From Foreign Child to Illegal Immigrant
The Case of T, a Brazilian Man of Japanese Descent Who Lived in Japan for 20 Years
宇都宮大学国際学部教授 田巻 松雄 著
Illegal residence refers to staying in a country where one does not possess citizenship and the required permission for residence. Illegal residents may be roughly divided into illegal overstayers, who have remained in the country beyond the time allotted to them, and illegal entrants, who have entered the country without permission. Both are subject to deportation. Most illegal residents in Japan are illegal overstayers; as of July 31, 2019, there were 79,013 such individuals in Japan. The long-term detention in immigration control facilities of illegal overstayers in Japan is currently considered a serious problem. In general, detention in immigration control facilities for six months or more is treated as long-term. According to the Ministry of Justice (MOJ), long-term detainees constituted approximately 50% of all detainees in Fiscal Year (FY) 2018.
The numbers of school-age children of foreign nationality (henceforth foreign children) have risen in Japan. The government has adopted a policy that compulsory education does not apply to foreign children; however, they may enroll in school if they choose to. Most of them are enrolled in Japanese public schools. As of May 1, 2018, of the 93,133 foreign students in public schools nationwide, 40,485 required Japanese language support (43.5% of the whole). Some 80% of these were native speakers of Portuguese, Chinese, Filipino, or Spanish (Ministry of Education, Culture, Sports, Science and Technology (MEXT), 2018). Their concerns include lack of understanding of Japanese, inability to follow lessons, inability to make friends, and being subject to bully attacks, thereby resulting in school non-attendance and low high school matriculation rates.

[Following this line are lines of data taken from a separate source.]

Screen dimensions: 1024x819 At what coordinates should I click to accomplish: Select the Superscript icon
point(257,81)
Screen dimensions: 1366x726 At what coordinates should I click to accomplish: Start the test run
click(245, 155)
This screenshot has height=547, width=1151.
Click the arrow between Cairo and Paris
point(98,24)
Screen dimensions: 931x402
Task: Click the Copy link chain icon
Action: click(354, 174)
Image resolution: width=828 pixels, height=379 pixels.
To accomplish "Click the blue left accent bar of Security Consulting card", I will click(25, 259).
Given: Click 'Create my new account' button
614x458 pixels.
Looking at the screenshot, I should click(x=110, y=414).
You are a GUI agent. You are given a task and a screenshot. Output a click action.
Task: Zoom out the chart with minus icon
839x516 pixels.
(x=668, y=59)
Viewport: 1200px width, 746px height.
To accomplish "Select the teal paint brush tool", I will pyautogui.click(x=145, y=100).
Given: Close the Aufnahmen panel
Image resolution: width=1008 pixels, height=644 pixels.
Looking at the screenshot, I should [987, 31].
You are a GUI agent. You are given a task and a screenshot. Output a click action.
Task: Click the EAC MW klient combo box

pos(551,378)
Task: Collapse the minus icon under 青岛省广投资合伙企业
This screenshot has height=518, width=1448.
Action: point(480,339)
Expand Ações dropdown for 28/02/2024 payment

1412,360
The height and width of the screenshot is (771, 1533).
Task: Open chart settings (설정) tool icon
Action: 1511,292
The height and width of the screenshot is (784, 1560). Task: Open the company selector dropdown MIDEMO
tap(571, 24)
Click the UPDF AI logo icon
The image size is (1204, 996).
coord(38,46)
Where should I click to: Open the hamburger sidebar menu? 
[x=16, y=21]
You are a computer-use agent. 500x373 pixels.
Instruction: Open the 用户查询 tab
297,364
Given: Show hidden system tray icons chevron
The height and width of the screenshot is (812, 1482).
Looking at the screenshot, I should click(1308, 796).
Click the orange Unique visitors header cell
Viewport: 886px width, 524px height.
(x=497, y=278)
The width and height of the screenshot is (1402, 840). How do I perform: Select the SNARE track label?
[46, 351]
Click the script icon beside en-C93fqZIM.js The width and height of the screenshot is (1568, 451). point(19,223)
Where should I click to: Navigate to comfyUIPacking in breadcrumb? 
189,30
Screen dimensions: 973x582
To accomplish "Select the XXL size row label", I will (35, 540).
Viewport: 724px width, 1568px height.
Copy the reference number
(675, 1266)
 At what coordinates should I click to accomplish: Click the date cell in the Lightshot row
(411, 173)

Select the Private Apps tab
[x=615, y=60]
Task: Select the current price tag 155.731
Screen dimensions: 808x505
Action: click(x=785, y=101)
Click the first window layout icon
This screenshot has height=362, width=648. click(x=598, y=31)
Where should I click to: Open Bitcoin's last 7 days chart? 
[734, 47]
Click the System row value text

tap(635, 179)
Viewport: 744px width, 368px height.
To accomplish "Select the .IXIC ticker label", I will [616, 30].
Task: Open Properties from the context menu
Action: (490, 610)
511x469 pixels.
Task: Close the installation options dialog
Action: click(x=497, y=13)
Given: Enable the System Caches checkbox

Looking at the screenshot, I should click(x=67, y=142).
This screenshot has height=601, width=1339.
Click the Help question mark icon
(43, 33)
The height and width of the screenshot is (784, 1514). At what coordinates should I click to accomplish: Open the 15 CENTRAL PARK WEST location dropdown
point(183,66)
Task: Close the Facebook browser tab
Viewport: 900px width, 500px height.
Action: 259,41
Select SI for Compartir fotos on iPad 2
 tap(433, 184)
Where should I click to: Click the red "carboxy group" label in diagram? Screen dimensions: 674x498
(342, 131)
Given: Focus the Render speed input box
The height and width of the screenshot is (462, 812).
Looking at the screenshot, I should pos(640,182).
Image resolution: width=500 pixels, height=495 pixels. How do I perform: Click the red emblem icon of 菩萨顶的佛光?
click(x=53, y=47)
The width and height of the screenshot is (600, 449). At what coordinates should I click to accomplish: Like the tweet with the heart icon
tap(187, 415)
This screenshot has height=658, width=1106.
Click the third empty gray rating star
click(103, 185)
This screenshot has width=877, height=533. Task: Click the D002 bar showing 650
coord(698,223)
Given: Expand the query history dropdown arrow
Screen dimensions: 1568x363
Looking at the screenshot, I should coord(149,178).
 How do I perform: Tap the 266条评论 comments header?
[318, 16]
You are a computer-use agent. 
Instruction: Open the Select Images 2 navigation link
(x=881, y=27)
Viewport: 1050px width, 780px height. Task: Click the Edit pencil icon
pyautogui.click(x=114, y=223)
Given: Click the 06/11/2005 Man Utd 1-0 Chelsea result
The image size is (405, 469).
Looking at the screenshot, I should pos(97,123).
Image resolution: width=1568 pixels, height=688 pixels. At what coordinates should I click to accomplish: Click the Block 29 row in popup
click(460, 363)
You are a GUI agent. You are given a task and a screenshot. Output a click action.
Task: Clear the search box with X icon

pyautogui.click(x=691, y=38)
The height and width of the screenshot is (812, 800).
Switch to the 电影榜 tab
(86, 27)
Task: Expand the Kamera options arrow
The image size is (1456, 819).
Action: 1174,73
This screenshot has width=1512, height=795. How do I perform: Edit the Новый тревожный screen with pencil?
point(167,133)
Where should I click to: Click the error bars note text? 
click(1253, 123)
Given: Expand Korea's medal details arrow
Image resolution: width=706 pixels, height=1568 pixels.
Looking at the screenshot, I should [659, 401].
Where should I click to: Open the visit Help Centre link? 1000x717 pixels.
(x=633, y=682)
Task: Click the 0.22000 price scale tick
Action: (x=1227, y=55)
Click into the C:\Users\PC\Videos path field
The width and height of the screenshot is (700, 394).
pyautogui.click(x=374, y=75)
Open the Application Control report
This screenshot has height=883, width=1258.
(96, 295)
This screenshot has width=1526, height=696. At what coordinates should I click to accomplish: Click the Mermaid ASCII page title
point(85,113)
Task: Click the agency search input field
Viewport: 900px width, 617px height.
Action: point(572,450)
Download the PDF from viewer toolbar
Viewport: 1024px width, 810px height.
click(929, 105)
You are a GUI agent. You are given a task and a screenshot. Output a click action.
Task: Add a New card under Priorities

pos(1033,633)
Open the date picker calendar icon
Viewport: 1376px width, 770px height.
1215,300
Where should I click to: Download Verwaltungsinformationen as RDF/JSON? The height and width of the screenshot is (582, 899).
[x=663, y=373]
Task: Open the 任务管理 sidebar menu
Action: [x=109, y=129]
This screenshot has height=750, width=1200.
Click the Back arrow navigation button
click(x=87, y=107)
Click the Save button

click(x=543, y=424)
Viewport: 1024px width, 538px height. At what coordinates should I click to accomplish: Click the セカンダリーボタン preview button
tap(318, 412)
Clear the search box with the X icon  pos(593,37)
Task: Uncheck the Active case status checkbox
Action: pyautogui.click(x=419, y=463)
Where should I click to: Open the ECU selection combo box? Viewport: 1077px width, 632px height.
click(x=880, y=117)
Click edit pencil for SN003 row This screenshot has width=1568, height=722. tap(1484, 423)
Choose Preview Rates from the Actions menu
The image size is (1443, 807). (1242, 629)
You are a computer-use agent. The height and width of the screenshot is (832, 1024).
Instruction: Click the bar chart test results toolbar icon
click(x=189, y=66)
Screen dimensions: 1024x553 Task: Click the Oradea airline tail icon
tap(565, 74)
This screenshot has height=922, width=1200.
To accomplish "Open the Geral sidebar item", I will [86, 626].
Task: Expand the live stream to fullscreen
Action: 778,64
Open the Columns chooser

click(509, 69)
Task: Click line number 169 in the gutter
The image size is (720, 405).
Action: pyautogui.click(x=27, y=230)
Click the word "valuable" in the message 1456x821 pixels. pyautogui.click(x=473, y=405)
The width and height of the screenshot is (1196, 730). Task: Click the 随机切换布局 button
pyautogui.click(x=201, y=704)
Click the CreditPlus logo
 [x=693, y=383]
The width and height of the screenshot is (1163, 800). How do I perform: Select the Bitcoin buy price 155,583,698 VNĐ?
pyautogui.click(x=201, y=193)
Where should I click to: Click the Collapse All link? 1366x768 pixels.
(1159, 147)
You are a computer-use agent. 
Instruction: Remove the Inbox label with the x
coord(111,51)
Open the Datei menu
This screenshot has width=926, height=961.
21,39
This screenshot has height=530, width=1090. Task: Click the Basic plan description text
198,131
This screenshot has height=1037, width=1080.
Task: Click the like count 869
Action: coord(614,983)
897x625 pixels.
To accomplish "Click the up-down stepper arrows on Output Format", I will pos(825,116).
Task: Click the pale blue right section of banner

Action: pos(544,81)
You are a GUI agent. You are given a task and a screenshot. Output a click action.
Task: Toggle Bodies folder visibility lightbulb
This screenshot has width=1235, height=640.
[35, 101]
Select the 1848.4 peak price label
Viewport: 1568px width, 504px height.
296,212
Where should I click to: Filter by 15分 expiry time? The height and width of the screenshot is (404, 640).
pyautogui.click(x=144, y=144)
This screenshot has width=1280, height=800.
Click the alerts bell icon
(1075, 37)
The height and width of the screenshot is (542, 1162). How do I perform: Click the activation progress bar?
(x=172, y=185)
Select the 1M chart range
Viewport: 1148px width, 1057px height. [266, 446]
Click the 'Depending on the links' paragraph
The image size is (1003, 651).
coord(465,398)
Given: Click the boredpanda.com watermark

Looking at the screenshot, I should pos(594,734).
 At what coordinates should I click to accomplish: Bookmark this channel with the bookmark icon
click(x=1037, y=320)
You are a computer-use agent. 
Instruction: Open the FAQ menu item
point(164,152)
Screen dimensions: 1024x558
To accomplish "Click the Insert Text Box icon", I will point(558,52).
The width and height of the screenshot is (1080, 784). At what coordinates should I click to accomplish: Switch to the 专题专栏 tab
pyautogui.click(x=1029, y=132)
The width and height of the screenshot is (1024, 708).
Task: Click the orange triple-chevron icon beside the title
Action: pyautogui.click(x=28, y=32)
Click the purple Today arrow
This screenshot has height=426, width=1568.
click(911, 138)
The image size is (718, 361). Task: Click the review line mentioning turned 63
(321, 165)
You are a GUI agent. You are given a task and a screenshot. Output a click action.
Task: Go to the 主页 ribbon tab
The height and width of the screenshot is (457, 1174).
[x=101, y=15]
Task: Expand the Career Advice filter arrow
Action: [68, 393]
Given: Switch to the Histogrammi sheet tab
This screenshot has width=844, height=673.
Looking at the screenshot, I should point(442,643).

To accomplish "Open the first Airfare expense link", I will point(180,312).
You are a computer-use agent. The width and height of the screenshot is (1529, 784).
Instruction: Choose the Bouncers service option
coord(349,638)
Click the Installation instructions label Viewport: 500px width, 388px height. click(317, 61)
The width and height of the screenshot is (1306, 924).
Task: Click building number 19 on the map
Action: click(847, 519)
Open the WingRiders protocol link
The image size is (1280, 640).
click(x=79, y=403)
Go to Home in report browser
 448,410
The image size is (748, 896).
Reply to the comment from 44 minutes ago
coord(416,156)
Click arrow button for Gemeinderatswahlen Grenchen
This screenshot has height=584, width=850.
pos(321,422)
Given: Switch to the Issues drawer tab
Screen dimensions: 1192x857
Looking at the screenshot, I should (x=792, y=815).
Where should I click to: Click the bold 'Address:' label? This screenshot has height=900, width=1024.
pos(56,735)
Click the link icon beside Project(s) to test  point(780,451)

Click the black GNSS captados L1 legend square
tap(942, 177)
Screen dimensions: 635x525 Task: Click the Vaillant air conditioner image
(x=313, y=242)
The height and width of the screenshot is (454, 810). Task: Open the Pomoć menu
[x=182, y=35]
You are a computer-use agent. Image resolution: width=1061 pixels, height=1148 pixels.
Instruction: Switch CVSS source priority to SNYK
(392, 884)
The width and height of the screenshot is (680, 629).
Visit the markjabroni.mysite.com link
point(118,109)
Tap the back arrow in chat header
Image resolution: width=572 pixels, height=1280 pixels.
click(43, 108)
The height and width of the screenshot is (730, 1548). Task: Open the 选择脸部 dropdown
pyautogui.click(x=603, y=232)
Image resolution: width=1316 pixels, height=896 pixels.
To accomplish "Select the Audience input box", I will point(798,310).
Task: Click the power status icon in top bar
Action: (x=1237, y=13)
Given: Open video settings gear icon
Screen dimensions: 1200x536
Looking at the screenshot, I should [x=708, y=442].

T is a Brazilian of Japanese descent who came to Japan in 1998 at the age of 10 years. He stopped attending school shortly after entering junior high school, and thereafter, he was involved in a repeated pattern of delinquency and crime. While in prison, he lost his status of residence as a long-term resident and became an illegal overstayer. Appealing against the deportation order, he sued the authorities but lost the case. After spending about three years in an MOJ Immigration Control Bureau detention center, he was deported to his home country of Brazil in November 2019. He was aged 31 years at the time.
This book follows T through his twenty years in Japan, as a translation of A Foreigner’s Twenty Years in Japan: From Foreign Child to Illegal Overstayer, published in October 2019 by Shimotsuke Shimbunsha. T was deported to Brazil less than a month after the book was published. His family (parents and younger brother), who remain in Japan, have effectively been cut off from him, as—having been deported—he is essentially unable to return to Japan. I was able to communicate with T through Messenger just once after his return to Brazil, in March 2020; in response to multiple messages, he replied briefly “Yes, it’s me. I’m okay and I’m doing my best, but I haven’t found a job yet. Tell everyone I said hello.” According to T’s mother, who spoke with him a few times by phone after his return, he seems to be homeless and eking out a living as a vendor.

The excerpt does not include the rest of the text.